На 1500 год приходится еще один эпизод антропофагии, переданный не только Пиллини, но и современником событий, Франческо Матуранцио. События происходят на этот раз в Акваспарта, недалеко от Тоди. Летописцы пишут о том, что Вителлоццо Вителли, «солдату церкви», было поручено папой римским освободить Тоди от правления Альтобелло ди Кьяравалле и Джироламо да Канале. После захвата города Акваспарта, Альтобелло был схвачен при попытке побега. На долгом пути к тюрьме безумная толпа вырвала пленника из-под конвоя: «каждый из них рвался убить его»; ажиотаж был так велик, что палачи «в спешке ранили друг друга». От «бедного, жалкого тела тирана», съеденного с большим оживлением, «ничего не осталось»[153]. Отличаются от прочих приведенных вплоть до этого момента примеров события, переданные в «Истории его времен» (итал. Storia dei suoi tempi) Пьеро Вальенти. Вальенти, современник, но не очевидец событий, повествует о другой файде, случившейся в Пистойе: речь идет об одной из многочисленных распрей между семьями Панчатики и Канчельери. В 1501 году фортуна отвернулась от дома Панчатики. Укрывшись в Серравалле, они были преданы некоторыми членами их группировки и разрезаны на куски: «там были и те, кому вырвали сердце и зубами своими впивались в него, раздирая на куски»[154].

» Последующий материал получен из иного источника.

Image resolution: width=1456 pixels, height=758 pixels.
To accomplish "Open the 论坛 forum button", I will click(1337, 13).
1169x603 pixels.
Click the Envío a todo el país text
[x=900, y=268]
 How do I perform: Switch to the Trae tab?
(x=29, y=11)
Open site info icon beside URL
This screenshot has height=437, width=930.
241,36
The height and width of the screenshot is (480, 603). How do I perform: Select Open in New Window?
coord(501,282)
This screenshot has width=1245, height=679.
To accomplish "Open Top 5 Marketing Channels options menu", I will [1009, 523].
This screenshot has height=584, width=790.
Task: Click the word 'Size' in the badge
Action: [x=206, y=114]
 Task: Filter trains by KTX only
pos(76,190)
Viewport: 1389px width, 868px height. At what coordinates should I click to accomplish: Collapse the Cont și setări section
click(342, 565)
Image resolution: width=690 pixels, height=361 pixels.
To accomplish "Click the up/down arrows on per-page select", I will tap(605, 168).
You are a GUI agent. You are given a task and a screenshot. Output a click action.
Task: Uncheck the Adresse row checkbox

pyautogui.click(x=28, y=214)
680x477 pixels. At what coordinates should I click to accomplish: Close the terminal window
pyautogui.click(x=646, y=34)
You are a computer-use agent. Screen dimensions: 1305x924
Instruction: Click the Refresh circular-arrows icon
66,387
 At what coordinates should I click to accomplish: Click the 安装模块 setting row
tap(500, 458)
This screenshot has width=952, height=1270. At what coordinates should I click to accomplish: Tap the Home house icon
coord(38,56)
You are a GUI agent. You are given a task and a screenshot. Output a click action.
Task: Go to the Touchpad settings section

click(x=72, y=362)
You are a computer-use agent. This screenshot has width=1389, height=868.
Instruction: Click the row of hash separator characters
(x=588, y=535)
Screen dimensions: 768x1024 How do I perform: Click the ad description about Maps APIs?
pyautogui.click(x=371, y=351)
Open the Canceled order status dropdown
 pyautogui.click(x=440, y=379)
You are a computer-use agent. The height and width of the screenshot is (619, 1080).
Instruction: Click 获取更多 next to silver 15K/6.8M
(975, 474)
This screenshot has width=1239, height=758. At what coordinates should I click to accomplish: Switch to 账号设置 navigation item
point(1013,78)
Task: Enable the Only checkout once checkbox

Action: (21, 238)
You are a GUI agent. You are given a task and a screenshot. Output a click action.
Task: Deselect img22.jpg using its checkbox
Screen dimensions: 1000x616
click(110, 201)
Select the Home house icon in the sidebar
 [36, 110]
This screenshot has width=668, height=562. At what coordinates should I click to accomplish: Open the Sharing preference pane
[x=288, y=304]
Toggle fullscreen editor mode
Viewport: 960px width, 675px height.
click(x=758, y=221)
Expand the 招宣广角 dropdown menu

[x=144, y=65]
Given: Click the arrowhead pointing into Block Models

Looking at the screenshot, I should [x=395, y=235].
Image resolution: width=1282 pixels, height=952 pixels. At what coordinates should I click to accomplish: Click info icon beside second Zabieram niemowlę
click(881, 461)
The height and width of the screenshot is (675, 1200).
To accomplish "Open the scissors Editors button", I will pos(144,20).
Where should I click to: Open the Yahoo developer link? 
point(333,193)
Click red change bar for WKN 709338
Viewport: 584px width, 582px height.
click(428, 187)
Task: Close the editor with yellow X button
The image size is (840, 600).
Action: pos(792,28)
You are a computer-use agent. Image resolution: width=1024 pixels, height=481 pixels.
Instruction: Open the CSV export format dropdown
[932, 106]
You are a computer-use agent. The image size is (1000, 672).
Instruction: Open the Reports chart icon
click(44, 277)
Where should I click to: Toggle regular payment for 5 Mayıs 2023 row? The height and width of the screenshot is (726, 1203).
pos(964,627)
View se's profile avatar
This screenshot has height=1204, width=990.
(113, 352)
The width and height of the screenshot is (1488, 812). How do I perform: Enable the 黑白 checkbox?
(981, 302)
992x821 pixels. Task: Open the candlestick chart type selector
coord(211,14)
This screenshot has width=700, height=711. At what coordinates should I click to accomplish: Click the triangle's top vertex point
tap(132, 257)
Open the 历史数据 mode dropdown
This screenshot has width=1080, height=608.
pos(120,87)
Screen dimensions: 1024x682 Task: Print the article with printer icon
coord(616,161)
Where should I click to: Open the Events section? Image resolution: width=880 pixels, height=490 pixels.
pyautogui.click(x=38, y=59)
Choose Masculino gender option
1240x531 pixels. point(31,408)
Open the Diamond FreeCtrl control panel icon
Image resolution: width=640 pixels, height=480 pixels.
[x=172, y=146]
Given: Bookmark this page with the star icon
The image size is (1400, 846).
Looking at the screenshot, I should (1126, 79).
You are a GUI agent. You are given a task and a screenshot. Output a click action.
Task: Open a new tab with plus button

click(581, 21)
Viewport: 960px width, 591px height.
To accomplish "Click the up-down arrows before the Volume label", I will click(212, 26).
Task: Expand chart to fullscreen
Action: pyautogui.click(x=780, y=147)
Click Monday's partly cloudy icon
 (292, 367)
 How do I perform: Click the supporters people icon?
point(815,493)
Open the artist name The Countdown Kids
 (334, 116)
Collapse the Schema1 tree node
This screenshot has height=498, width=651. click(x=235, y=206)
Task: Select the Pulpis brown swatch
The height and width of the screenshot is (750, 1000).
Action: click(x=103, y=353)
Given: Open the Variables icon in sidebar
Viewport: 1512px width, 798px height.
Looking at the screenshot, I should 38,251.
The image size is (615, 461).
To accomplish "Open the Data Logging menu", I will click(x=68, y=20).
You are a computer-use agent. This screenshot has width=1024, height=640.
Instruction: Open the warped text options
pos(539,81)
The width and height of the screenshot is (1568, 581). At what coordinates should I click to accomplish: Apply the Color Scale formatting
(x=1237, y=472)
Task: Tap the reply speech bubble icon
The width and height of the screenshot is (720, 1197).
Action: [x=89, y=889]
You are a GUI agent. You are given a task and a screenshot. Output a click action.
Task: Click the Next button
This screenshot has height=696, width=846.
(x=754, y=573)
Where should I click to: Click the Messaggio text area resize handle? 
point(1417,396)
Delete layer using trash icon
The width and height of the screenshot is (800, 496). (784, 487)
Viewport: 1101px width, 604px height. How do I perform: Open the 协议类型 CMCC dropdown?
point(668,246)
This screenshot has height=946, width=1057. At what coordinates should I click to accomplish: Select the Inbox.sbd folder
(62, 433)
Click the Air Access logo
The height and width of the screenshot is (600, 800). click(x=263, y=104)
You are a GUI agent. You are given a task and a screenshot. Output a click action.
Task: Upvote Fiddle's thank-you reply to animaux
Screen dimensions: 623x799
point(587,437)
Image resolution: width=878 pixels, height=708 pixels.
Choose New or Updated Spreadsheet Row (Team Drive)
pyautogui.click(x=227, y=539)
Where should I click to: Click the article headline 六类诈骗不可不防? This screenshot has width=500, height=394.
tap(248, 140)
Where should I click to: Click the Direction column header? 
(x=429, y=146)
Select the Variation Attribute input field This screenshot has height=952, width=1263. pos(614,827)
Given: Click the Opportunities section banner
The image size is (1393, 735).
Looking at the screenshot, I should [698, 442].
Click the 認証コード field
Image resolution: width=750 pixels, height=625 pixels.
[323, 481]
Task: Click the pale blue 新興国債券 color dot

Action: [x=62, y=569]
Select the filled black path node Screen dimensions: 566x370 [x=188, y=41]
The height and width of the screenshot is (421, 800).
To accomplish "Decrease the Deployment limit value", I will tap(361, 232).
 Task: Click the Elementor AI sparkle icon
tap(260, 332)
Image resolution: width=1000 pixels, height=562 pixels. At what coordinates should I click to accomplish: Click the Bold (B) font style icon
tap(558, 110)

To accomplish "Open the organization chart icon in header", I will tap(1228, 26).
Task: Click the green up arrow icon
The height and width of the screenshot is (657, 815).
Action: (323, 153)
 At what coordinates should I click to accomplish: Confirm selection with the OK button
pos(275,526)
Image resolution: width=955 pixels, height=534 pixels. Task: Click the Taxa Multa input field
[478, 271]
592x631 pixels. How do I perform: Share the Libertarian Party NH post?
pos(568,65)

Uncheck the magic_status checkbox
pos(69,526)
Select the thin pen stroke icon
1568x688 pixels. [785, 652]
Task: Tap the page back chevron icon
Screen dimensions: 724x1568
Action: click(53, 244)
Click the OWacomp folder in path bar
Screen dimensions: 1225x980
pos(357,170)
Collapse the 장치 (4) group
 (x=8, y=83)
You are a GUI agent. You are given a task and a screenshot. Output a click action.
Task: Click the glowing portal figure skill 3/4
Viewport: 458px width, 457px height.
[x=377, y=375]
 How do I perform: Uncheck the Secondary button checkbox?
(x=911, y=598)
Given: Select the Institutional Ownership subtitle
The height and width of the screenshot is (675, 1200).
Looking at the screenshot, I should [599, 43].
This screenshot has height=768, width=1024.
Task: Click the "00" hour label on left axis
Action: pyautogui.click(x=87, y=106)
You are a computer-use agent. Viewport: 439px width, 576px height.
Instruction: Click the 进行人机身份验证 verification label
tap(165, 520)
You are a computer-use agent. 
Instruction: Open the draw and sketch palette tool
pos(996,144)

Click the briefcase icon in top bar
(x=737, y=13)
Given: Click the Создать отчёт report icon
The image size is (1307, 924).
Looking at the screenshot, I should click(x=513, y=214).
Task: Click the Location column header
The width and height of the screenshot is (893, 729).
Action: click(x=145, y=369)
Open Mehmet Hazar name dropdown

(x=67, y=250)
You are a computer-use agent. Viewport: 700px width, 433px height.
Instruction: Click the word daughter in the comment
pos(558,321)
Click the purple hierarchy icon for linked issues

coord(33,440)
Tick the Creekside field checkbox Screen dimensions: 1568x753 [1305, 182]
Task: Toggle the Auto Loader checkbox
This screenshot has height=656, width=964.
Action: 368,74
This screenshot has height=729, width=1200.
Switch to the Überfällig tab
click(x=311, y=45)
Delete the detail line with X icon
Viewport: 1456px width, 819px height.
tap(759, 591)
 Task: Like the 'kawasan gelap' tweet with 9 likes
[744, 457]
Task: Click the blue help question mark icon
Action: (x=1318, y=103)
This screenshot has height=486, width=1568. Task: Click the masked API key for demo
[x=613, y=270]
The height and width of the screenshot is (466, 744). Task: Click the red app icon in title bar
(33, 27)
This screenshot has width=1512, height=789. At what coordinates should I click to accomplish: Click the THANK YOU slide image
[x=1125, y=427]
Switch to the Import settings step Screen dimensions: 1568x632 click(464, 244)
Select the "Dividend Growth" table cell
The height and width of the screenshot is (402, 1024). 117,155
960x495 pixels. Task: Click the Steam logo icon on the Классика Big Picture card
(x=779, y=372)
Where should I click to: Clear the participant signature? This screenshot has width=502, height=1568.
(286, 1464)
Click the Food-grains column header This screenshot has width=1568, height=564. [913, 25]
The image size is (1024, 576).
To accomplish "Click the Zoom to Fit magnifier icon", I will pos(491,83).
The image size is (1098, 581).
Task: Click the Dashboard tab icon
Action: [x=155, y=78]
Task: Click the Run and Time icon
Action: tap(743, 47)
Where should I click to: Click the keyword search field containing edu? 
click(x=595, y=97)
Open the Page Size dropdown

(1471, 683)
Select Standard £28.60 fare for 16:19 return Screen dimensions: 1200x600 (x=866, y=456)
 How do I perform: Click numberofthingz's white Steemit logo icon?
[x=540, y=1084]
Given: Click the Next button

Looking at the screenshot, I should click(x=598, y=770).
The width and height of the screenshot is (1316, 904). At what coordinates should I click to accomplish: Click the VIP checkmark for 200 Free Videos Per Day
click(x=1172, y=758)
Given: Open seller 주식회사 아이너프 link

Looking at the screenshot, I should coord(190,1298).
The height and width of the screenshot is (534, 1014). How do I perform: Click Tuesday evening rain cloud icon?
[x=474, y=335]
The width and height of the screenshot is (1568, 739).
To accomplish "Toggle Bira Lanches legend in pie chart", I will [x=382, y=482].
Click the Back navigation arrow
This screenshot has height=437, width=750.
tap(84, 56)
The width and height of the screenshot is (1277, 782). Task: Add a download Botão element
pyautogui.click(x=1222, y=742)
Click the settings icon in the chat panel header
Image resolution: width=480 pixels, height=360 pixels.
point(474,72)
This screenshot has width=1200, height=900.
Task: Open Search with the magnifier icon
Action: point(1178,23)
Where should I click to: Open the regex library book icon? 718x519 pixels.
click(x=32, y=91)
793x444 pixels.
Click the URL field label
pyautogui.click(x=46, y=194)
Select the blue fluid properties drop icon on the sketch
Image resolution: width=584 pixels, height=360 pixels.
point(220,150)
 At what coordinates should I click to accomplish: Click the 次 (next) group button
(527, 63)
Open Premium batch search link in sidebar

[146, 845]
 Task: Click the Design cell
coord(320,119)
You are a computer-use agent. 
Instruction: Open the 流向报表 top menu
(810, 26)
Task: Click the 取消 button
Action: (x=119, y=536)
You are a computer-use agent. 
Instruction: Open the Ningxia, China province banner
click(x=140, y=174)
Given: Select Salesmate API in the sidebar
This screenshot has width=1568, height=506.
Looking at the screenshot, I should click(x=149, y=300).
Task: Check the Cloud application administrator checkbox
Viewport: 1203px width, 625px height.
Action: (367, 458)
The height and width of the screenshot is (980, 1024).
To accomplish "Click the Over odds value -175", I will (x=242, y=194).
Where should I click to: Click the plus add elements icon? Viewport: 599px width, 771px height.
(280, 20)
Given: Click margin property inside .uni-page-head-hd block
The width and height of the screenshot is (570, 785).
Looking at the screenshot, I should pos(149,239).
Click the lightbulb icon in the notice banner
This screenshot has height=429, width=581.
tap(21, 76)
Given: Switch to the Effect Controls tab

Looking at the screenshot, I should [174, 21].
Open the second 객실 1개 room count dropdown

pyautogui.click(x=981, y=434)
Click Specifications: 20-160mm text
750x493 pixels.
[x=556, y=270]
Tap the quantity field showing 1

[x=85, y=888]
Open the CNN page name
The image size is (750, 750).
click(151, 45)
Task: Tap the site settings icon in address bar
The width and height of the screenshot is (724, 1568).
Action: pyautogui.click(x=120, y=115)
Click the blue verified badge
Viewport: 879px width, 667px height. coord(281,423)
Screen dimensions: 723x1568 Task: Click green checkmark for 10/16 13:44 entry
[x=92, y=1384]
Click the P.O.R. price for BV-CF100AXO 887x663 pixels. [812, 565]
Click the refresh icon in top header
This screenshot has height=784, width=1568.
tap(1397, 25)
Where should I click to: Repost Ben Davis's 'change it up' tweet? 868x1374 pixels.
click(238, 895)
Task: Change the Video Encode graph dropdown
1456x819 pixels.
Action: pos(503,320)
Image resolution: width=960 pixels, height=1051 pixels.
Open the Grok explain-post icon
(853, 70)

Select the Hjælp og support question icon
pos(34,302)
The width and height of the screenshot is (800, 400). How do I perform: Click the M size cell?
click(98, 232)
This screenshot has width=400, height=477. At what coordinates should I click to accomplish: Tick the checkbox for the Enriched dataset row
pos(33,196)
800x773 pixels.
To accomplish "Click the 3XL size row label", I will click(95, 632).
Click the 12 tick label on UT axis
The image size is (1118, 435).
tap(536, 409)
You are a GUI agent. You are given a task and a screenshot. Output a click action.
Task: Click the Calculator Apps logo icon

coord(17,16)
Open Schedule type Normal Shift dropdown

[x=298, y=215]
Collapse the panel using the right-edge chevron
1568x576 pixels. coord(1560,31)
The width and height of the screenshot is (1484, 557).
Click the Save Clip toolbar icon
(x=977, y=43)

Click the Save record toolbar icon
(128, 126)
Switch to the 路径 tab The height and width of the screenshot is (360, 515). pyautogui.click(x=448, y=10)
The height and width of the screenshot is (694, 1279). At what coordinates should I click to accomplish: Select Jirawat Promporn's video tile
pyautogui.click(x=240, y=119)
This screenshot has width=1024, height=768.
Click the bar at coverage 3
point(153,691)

Несмотря на то что эпизоды в массе своей концентрируются на пороге между XIV и XVI столетием, феномен долго не изживает себя и в последующие века. В Неаполе в 1585 году толпа в отчаянии от нехватки хлеба убивает и рвет на части «Народного избранника» (исп. l’Eletto del popolo)[155], Джовани Винченцо Стараче, которого потом съедает, «бесчеловечно выпив его кровь»[156]; в 1617 году в Париже несчастье выпадает на долю Кончино Кончини, всемогущего маршала д’Анкре, убитого одним из придворных Луи XIII, чье сердце было вырвано из груди и приготовлено на пылающих углях; в 1799 году была изжарена и съедена печень Николы Фиани ди Торремаджоре во время сопротивления Бурбонов в Неаполитанской республике[157].
Социально политический контекст, в рамках которого может произойти эпизод антропофагии разнообразен:
1) тираноубийство (прямое или заочное);
2) заговоры и «восстания»[158];
3) наказания покусившихся на господина;
4) вражда между группировками;
5) борьба против городских врагов;
6) частная месть.
Во всех этих случаях каннибализм является частью сложного насильственного ритуала, направленного на обезображивание тела врага, которое предается унижению и посрамлению посредством целого ряда агрессивных и оскорбляющих жестов.
Это оскорбление, наносимое останкам противника посмертно, которое является прямым продолжением мук самой казни[159]. Одним из классических жестов этого ритуала является раздевание жертвы: он присутствует в наказании и Эда Квареля, и Арриго Феи, доверенного афинского герцога, и Антонио Монтеккьо, сообщника в заговоре против Джироламо Риарио, и, наконец, Асторре Бальони, чей голый труп был брошен на обочине.
Психологические и физические страдания, выпадающие на долю жертвы, в той же мере служат ее избавлению, поэтому муки отягощаются унижениями, ранами, ударами и ожогами, вплоть до крайних мер, таких как четвертование. Среди многочисленных видов агрессии, увечья в массе своей символичны и отвечают, в целом, закону талиона («око за око, зуб за зуб»). Либо может быть ампутирована конечность тела, которая нанесла смертельный удар, как случилось с рукой Лампуньяни, которую пригвоздили к колонне, а потом сожгли. Виды оскорблений, наносимых трупу, делятся на те, что направлены на публичное унижение тела, и на те, что стремятся его уничтожить, когда труп сжигают на костре либо бросают на съедение диким зверям[160].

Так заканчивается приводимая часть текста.